• **Work required**
Draw out every line with the word "全集免费在线观看" from the listing below.

• **Listed entries**

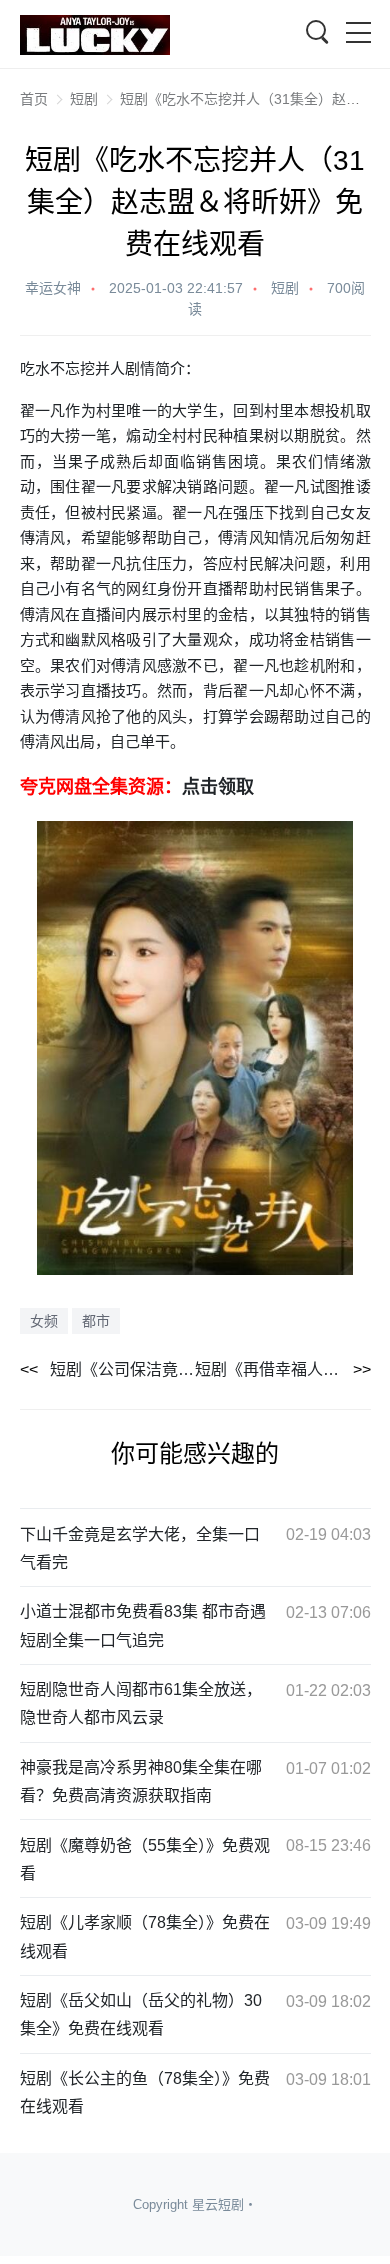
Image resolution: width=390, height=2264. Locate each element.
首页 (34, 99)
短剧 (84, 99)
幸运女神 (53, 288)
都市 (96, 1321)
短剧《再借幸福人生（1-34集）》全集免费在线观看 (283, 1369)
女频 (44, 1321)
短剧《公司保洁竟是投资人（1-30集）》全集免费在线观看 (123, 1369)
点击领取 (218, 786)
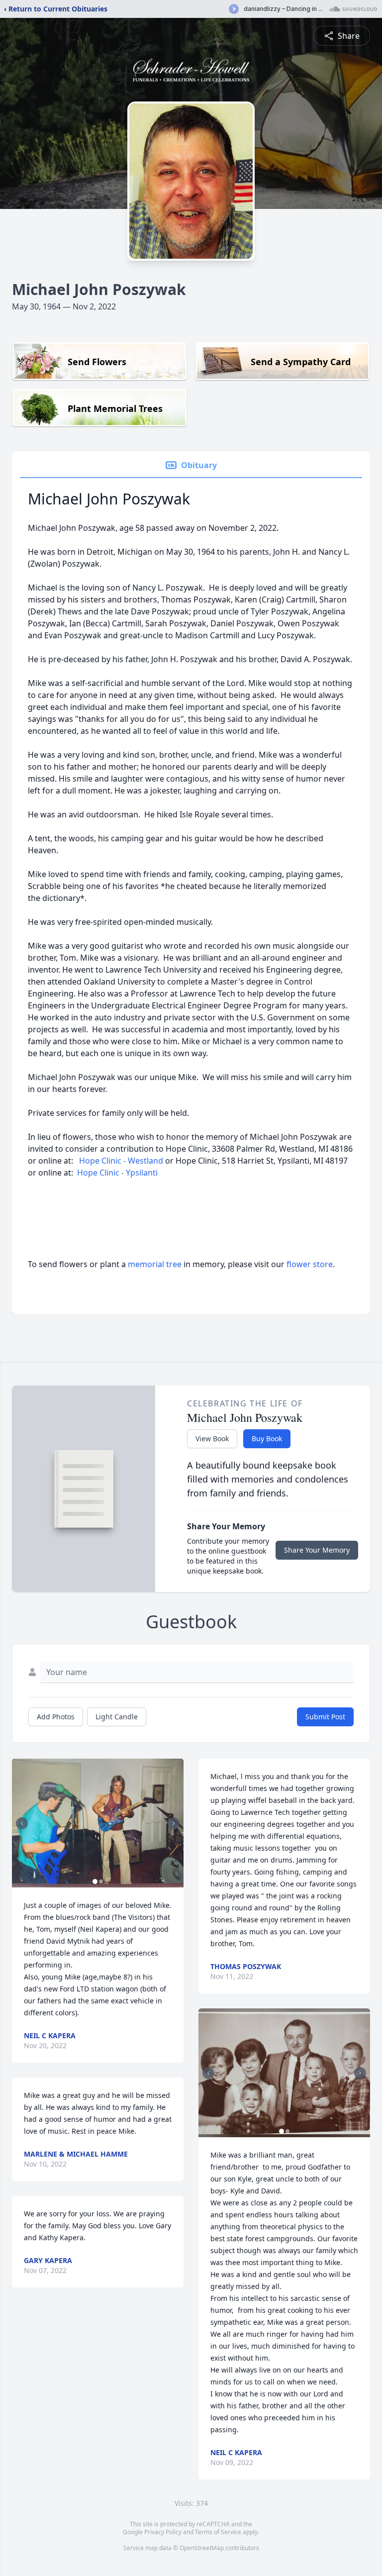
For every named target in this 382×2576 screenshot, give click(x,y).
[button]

• **Output below**
短剧《再借幸福人生（1-34集）》全集免费在线观看 (283, 1369)
短剧《公司保洁竟是投资人（1-30集）》全集免费在线观看 (123, 1369)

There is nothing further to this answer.